§ Document text:
------------

Deviants are a race of organic beings introduced in Eternals, created by the Celestial Arishem. Like Eternals, they are sent to planets to ensure the development of intelligent life, creating the necessary conditions to birth a Celestial. Deviants achieve this by eliminating the apex predators of planets, allowing populations to grow. However, unlike Eternals, Deviants evolve, and eventually become a threat to intelligent life themselves. Eternals are revealed to have been sent as replacements with the additional mission to eliminate Deviants.

On Earth, Deviants are believed to have been eliminated by Eternals led by Ajak in 1521, until their resurgence in 2024. One of these Deviants, Kro, kills Eternals Ajak and Gilgamesh and absorbs their abilities.

Dwarves

Dwarves, introduced in Avengers: Infinity War, are an ancient race of skilled forgers and blacksmiths hailing from the realm of Nidavellir. They are ruled by King Eitri. They are close allies of the Asgardians, and after being asked by Odin, forged Mjolnir. Unlike the comics, Eitri was shown to be larger than normal.

------------

§ What the exercise asks:
Retype word for word the part of the passage on Deviants and Dwarves that opens with the words containing "On Earth, Deviants" and closes with "larger than normal.". These rows were taken from a different source.

(Saved data entries)
------------

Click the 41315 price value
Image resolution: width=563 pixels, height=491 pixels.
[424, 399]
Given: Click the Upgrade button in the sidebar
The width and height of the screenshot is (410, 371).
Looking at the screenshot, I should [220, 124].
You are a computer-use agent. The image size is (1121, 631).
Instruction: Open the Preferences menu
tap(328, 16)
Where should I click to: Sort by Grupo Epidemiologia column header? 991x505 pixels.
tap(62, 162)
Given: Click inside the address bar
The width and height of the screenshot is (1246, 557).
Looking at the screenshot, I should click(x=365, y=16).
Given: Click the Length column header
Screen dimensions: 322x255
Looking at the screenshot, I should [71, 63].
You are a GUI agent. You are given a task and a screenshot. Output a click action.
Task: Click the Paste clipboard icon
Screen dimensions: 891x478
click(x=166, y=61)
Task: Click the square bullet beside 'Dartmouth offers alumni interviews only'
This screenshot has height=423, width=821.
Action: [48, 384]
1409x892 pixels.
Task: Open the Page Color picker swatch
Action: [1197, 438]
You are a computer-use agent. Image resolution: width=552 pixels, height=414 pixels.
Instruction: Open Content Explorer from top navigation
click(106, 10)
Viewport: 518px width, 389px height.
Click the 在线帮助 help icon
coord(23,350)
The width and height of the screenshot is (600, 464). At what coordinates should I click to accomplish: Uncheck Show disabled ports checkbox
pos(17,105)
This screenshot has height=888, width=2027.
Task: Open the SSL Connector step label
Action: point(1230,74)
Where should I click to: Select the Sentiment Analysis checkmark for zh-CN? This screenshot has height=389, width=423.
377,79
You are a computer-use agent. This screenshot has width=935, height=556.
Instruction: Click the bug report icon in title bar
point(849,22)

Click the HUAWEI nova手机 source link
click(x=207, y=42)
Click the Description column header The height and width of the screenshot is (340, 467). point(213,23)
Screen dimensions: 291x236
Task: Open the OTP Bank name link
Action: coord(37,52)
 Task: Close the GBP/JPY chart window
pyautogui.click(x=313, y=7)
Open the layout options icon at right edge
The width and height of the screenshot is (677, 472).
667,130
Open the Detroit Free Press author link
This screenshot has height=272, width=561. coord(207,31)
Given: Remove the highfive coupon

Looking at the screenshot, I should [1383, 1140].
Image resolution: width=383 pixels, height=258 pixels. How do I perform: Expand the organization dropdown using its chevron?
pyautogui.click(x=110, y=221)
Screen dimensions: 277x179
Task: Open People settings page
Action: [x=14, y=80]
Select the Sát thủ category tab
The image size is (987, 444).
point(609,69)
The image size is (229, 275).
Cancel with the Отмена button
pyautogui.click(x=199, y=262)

------------

§ Written response:
On Earth, Deviants are believed to have been eliminated by Eternals led by Ajak in 1521, until their resurgence in 2024. One of these Deviants, Kro, kills Eternals Ajak and Gilgamesh and absorbs their abilities.

Dwarves

Dwarves, introduced in Avengers: Infinity War, are an ancient race of skilled forgers and blacksmiths hailing from the realm of Nidavellir. They are ruled by King Eitri. They are close allies of the Asgardians, and after being asked by Odin, forged Mjolnir. Unlike the comics, Eitri was shown to be larger than normal.